Be sure to make the most of your time together while running with your little ones. Exercise is important for staying healthy, so keep it fun for your kids by incorporating games into your routine.
Here are just a few activities my daughter, Maven and I enjoy during our runs:
1. “I Spy…”
While this guessing game is a classic, taking it to the streets offers a fun opportunity to engage kids in the world around them while also teaching them critical thinking.
In case you’ve never played, here’s how it works: Taking turns, choose a random item you see during your run and have the other person guess what it is by offering a descriptive clue.
For example: If you choose a stop sign, you would say, “I spy, with my little eye, something that is red & white.” You can continue to offer descriptive clues if your child is having trouble guessing (or if you’re about to pass the item and you want them to hurry up and guess it while it’s still in sight!)
Mix up your stroller running route from time to time so your kids can explore and learn about different items found in specific locations.
2. Scavenger Hunt
Like “I Spy,” scavenger hunts allow your little ones to observe a specific environment or landscape. Rather than just being a spectator, your kids can be investigators. (It also teaches them to be aware of what’s going on around them, which is a great safety tool).
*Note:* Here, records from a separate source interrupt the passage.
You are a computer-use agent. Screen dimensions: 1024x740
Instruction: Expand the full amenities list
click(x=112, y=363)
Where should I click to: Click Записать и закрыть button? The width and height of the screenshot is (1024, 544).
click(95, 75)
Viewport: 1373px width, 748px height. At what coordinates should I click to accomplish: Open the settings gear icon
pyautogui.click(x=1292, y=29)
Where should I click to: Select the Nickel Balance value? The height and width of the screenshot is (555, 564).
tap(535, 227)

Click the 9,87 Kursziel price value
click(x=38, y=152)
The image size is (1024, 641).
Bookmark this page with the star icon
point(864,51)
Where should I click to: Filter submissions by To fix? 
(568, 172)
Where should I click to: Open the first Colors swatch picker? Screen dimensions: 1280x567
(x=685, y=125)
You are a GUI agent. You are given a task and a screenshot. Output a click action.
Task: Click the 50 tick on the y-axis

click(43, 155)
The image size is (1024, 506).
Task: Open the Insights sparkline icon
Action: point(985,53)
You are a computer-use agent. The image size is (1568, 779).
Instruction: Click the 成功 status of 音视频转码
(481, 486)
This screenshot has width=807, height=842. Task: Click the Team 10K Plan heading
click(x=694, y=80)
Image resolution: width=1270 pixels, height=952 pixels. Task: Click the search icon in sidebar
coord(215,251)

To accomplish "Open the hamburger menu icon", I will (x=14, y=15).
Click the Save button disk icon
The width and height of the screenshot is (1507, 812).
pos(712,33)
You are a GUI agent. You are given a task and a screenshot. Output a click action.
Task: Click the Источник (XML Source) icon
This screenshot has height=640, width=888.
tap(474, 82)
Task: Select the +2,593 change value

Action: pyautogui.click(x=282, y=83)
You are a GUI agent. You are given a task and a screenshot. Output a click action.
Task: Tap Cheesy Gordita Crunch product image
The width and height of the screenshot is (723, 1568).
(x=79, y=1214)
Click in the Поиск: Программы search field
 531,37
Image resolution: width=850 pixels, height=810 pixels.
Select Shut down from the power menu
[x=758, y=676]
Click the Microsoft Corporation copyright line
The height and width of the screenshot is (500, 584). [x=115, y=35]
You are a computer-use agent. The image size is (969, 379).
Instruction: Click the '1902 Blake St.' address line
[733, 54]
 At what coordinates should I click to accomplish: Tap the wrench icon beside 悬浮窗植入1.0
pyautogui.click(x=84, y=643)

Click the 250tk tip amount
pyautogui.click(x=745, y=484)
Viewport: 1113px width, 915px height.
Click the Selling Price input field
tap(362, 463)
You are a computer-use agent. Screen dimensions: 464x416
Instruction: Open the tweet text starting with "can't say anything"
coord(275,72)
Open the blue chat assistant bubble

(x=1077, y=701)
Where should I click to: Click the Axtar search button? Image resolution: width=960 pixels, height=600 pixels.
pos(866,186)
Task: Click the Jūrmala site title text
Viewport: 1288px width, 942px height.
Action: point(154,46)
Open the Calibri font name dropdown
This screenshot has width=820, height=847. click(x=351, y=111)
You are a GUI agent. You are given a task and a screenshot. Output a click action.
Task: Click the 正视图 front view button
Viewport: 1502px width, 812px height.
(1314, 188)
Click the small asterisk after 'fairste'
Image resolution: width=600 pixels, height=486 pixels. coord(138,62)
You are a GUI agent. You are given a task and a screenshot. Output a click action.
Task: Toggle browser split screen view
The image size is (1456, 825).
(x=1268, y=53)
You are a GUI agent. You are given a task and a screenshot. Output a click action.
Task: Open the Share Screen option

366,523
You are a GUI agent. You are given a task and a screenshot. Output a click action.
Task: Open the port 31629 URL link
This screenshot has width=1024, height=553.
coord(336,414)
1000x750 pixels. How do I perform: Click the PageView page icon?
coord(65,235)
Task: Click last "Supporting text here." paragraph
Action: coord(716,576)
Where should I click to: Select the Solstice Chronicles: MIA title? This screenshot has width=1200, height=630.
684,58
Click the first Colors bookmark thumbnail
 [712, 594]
Decide on a route that is stroller-friendly and offers visual stimulation. Write down a list of items you know you are likely to see while running this particular route. Bring the list with you and help your child cross off each item once you locate them together. Be sure to include some easy, difficult and even funny items.
For example, if you plan to run on a bike path around a lake, include items like ducks, kayaks, cattails, fishing poles, etc. Make sure the items are age-appropriate and that your list is long enough to last the majority of your run.
3. Grateful Hide & Seek
We all know how easy it is to get so wrapped up in the hustle and bustle of everyday responsibilities that we forget to talk to our kids about being thankful.
There are many ways to structure this game, but the main idea is to choose an item that you know you’ll see frequently during your run. Every time you see the chosen item, name something for which you are grateful.
You can take it a step further and ask “why are you thankful for that?” to get your kids thinking about what is truly important and valuable.
4. Destination Run
End your outings at places that will keep your kids on the edge of their seats during your run (yet buckled in of course!).
Run to your favorite bakery and get a small treat, or run to the lake and take a bag of breadcrumbs to feed the ducks.
On a hot day, you can plan a run to your local splash pad. Dress everyone in their swimsuits and pack a few towels and snacks. Whatever the destination, make sure it’s something your kids will look forward to during the run.
If you keep your children engaged and entertained during your runs together, they will likely view exercise in a more positive light. I hope these four games give you a good place to start.